Monday, Oct. 20, 1952
Shmita: 5712
Six years thou shalt sow thy field, and six years thou shalt prune thy vineyard and gather in the fruit thereof;
But in the seventh year shall be a sabbath of rest unto the land, a sabbath for the Lord: thou shalt neither sow thy field, nor prune thy "vineyard.
--Leviticus 25:3-4
When the kingdom of Israel was governed by the Law, farmers scrupulously deserted their fields at the end of each six-year period. Throughout the sabbatical year, called shmita, the whole land lay fallow.

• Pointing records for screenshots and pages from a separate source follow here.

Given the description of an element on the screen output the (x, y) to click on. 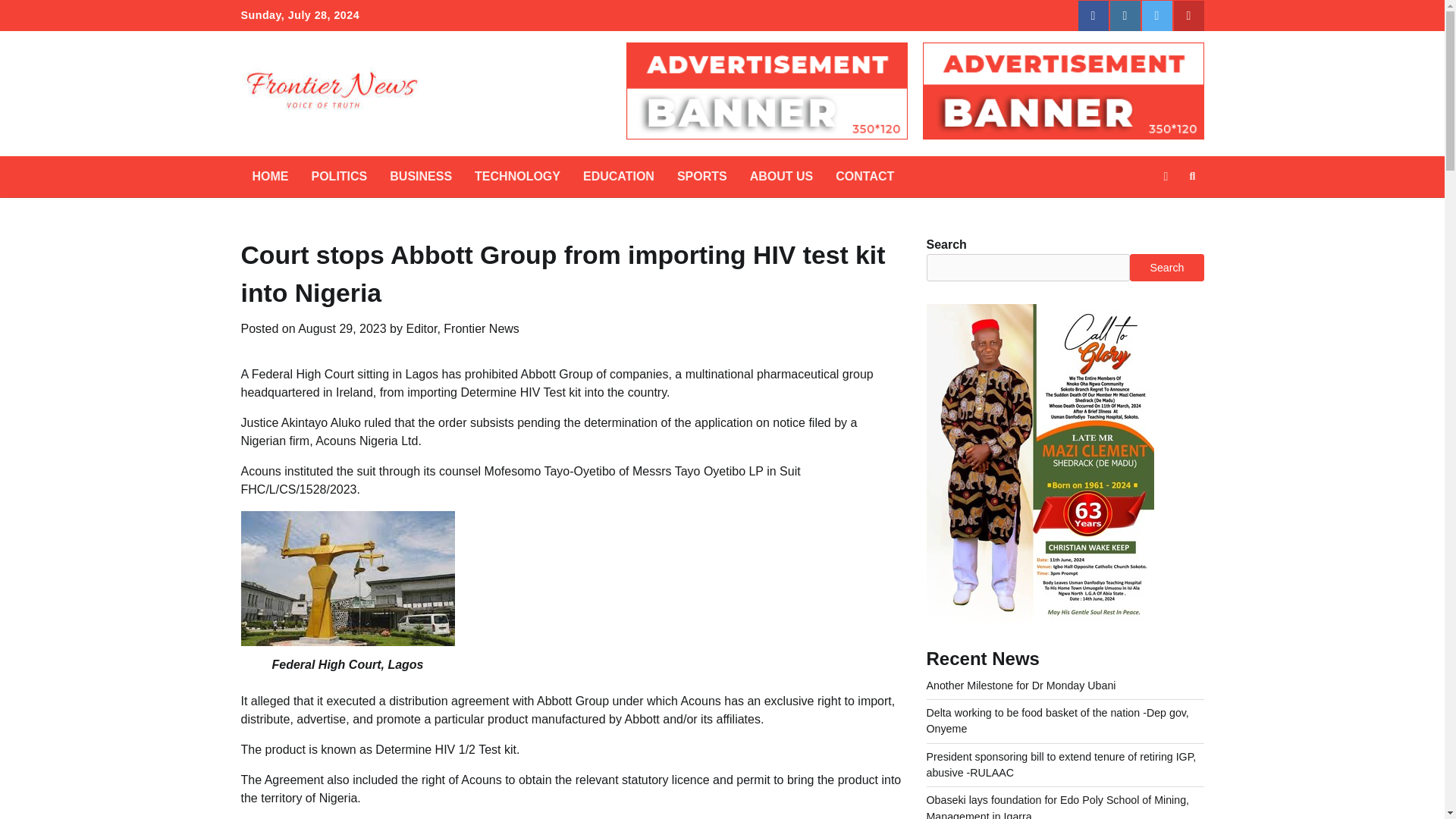
TECHNOLOGY (517, 176)
twitter (1156, 15)
View Random Post (1165, 176)
HOME (270, 176)
Editor, Frontier News (462, 328)
POLITICS (338, 176)
CONTACT (864, 176)
SPORTS (701, 176)
BUSINESS (420, 176)
youtube (1188, 15)
facebook (1093, 15)
August 29, 2023 (342, 328)
ABOUT US (781, 176)
Search (1164, 212)
EDUCATION (618, 176)
Given the description of an element on the screen output the (x, y) to click on. 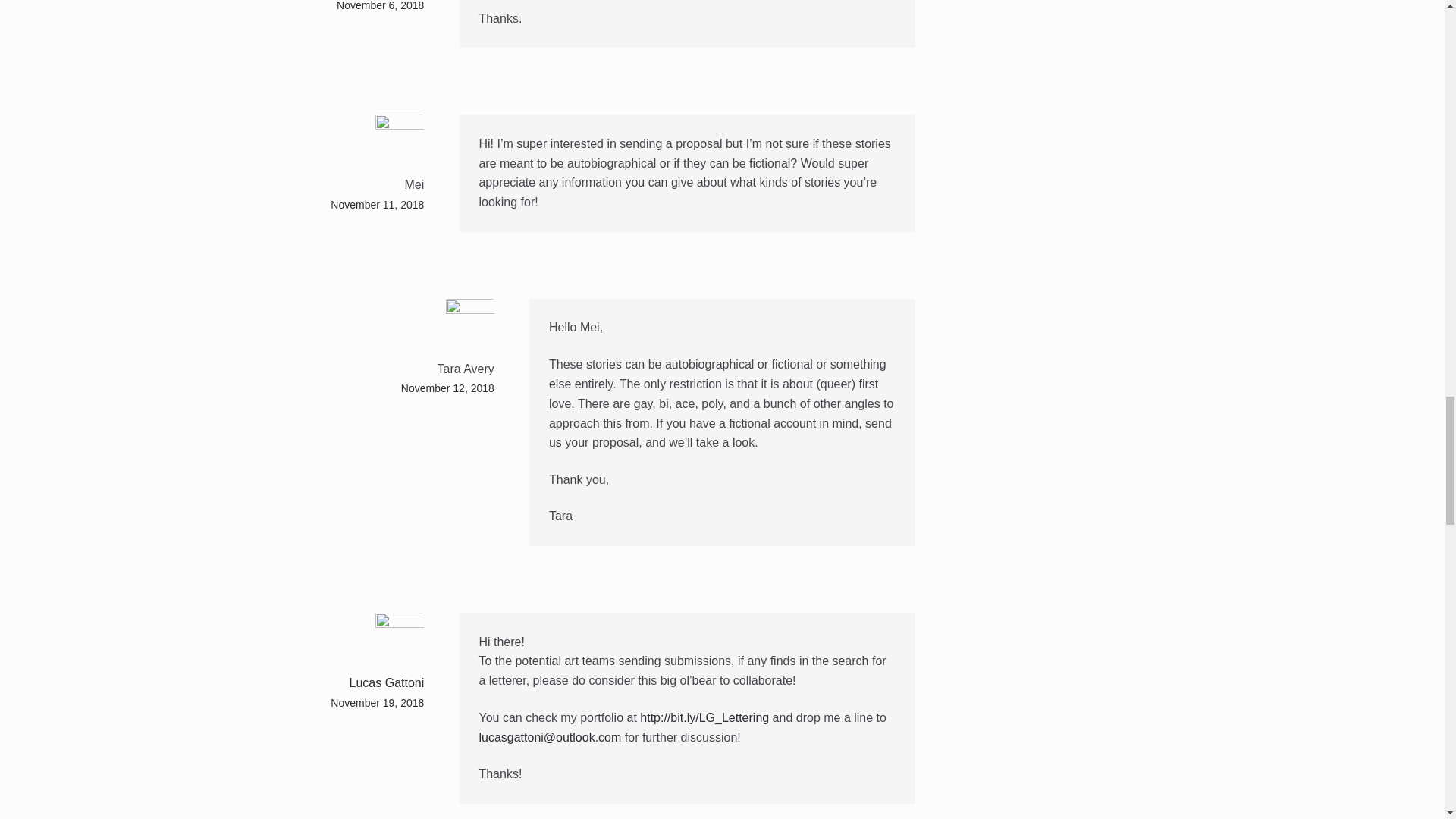
November 6, 2018 (379, 5)
November 11, 2018 (376, 204)
November 12, 2018 (448, 387)
Given the description of an element on the screen output the (x, y) to click on. 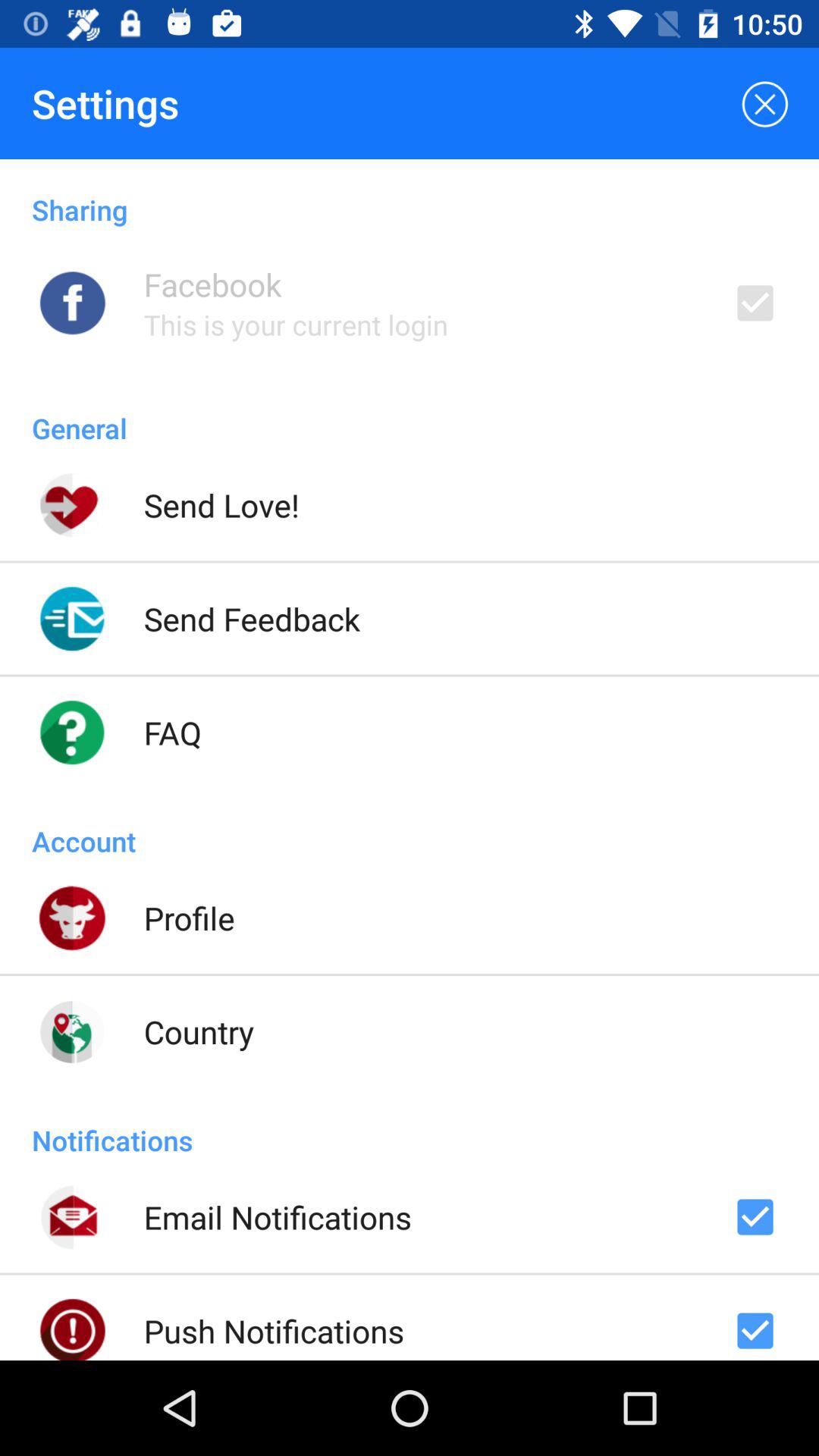
jump to the profile item (188, 917)
Given the description of an element on the screen output the (x, y) to click on. 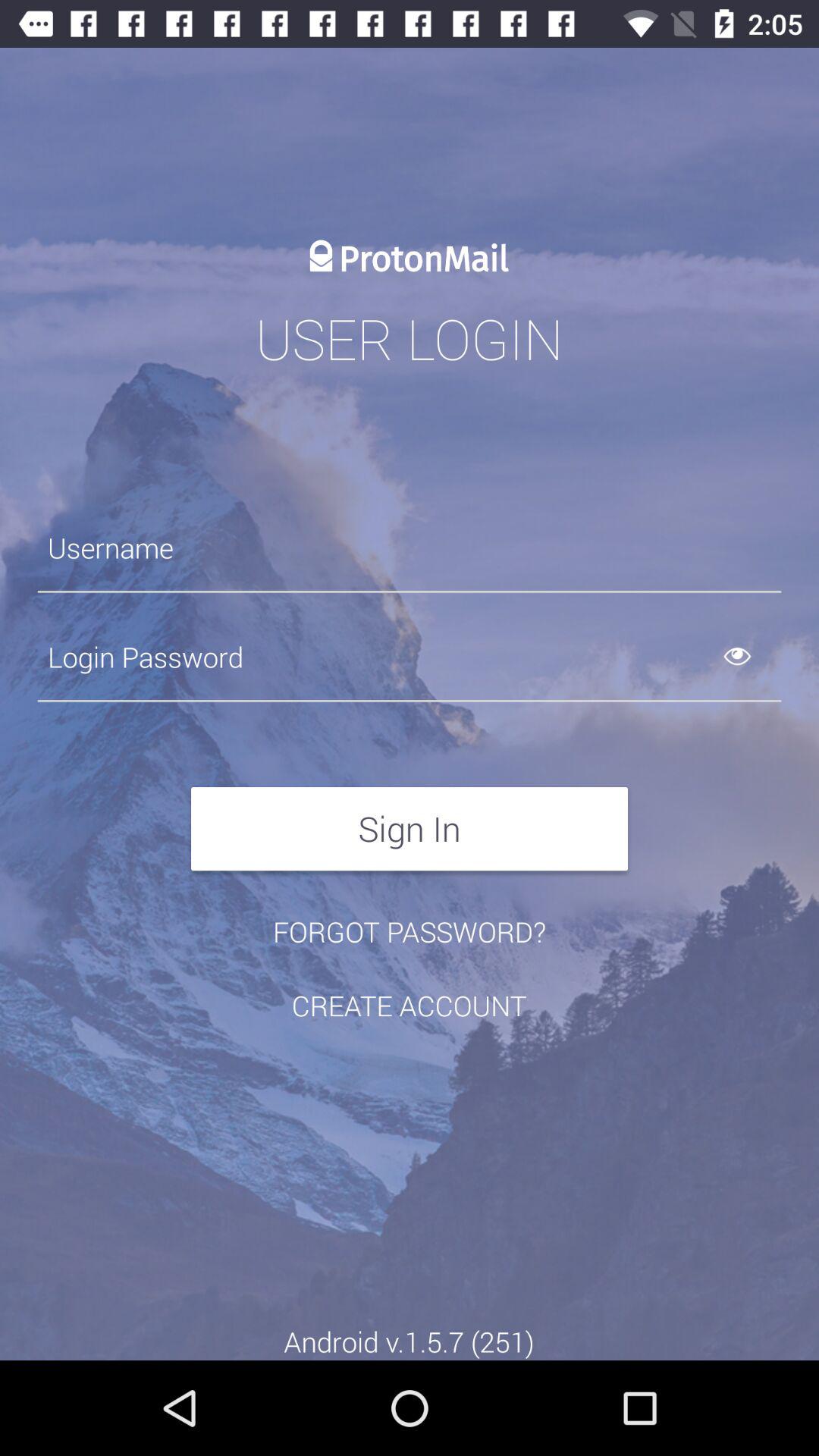
scroll until sign in (409, 828)
Given the description of an element on the screen output the (x, y) to click on. 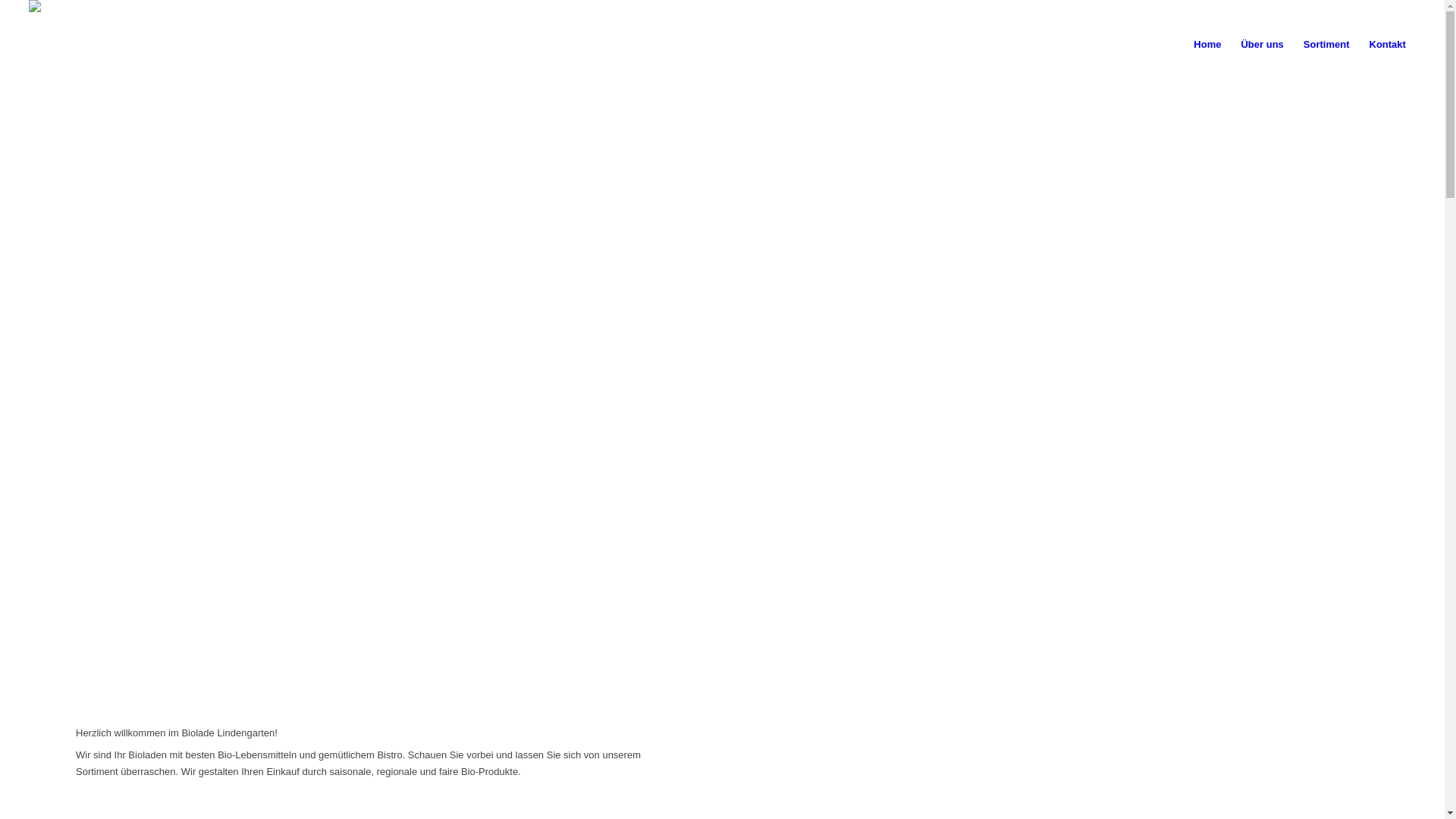
Home Element type: text (1206, 44)
biolade-lindengarten_logo Element type: hover (81, 17)
biolade-lindengarten_logo Element type: hover (81, 44)
Kontakt Element type: text (1386, 44)
Sortiment Element type: text (1326, 44)
Given the description of an element on the screen output the (x, y) to click on. 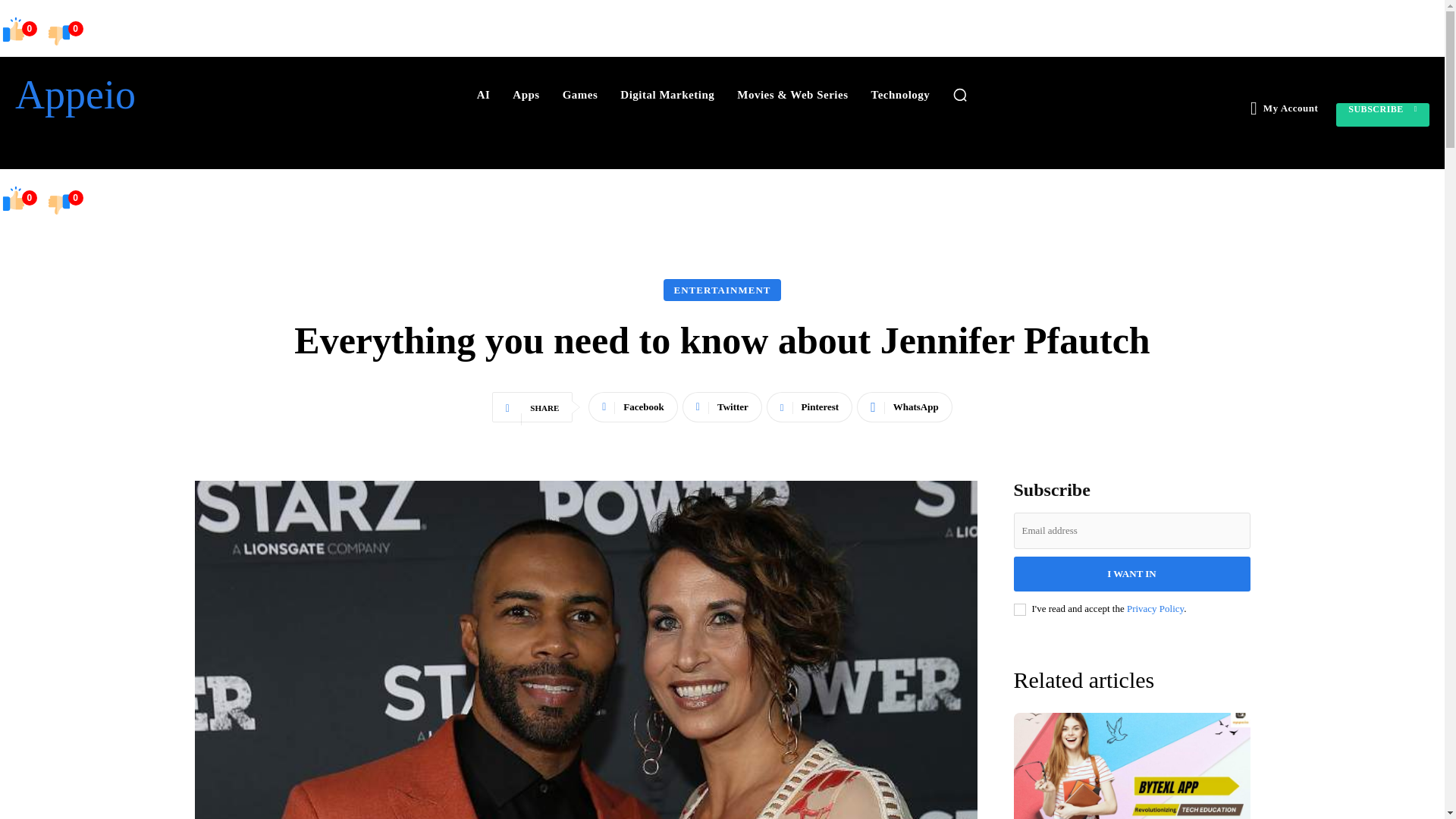
Subscribe (1382, 114)
Digital Marketing (667, 94)
Technology (900, 94)
Pinterest (809, 407)
SUBSCRIBE (1382, 114)
Facebook (633, 407)
Appeio (127, 94)
Twitter (721, 407)
WhatsApp (904, 407)
Appeio (127, 94)
Given the description of an element on the screen output the (x, y) to click on. 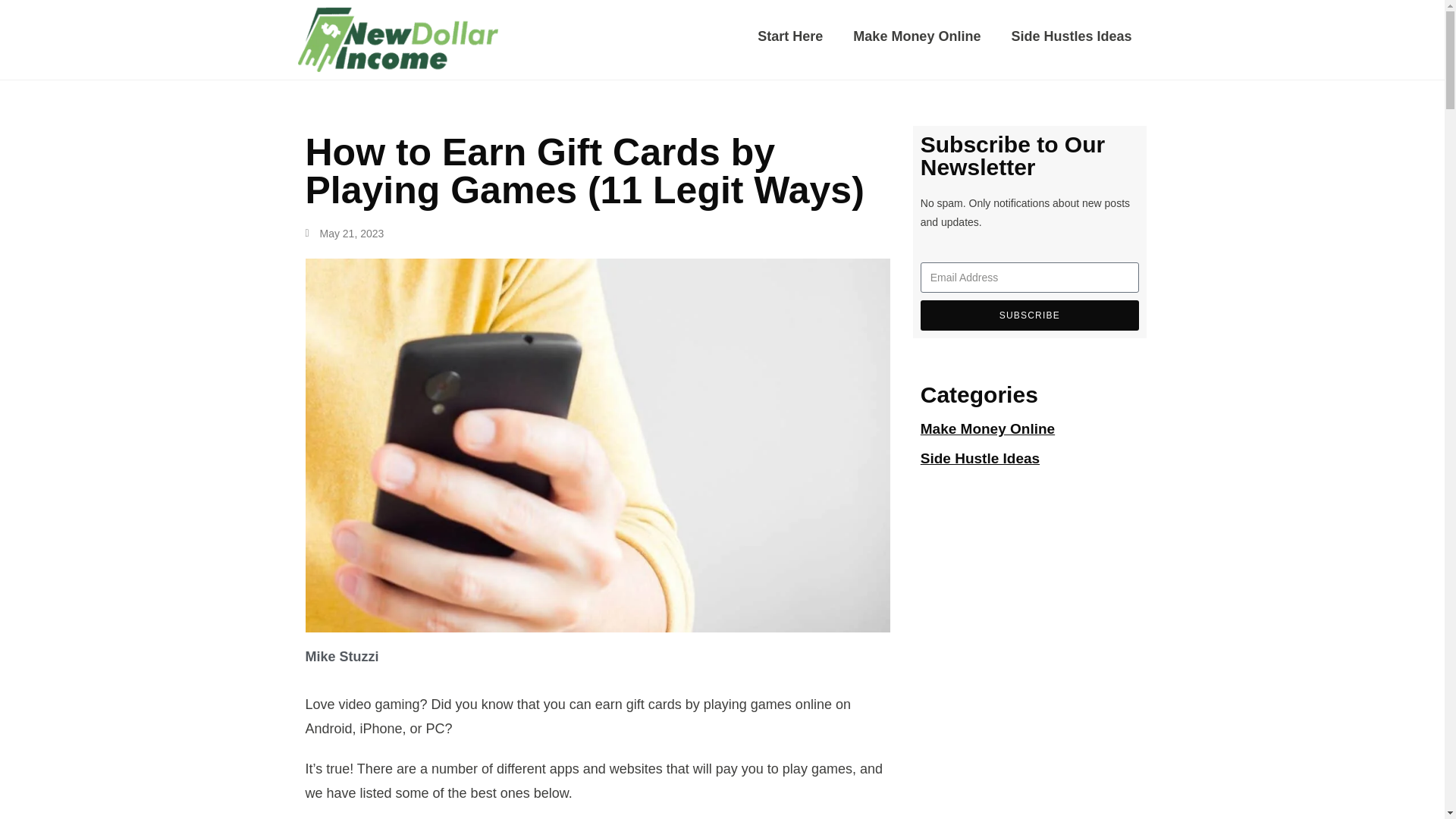
Make Money Online (916, 36)
Start Here (790, 36)
Side Hustle Ideas (979, 458)
Make Money Online (987, 428)
Mike Stuzzi (596, 656)
Side Hustles Ideas (1071, 36)
SUBSCRIBE (1029, 315)
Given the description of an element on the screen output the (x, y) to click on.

The ancient Jews ate only meat and the grain they had stored, trusting in the Lord's bounty to see them through their man-made drought.
The year 1951 (by Hebrew count 5712) was the first shmita to come round after Israel gained its independence. But with a partly Socialist government and a farming population that is generally far from Orthodox in its religious views, Israel's modern Orthodox rabbinate was hard put to observe the Law. To avoid flouting it openly, the rabbis technically "sold" the entire territory of Israel to an obliging Arab named Mahmoud. Mahmoud gave the rabbis power of attorney, which enabled them to "sell"the state back to themselves, at the close of the sabbatical year.
This device satisfied some Orthodox Jews, but not the strictly observant. In a handful of Orthodox settlements, hungry farmers stoically watched their idle fields and the fruit rotting on their trees. To vary their meat diet, some Orthodox city dwellers furtively bought apples and tomatoes from Arab hawkers, determined not to purchase produce grown by Jews.
Last week the shmita was over. Ten thousand pilgrims, most of them newly arrived immigrants from the Middle East, marched to the top of Mt. Zion, where they celebrated the end of the seventh year--the ceremony of Hakhel--for the first time since King Agrippa presided over the rites in 42 A.D. This year, since none of the Israeli government leaders is strictly Orthodox, the head of the state was represented by Jerusalem's chief cantor, who read the Torah from the top of a truck. As he finished, old men blew on the double ram's-horn. Pilgrims wearing rich prayer shawls cried out in jubilation, dancing and clapping their hands to the jangling of tambourines.
The next morning Orthodox farmers went out to the land once more to plow their weed-choked fields and prune the tangled vines. There were relatively few of them who had made the sacrifice which the Law called for. Israeli government statisticians estimated the total loss in produce at less than -L-30,000 ($84,000).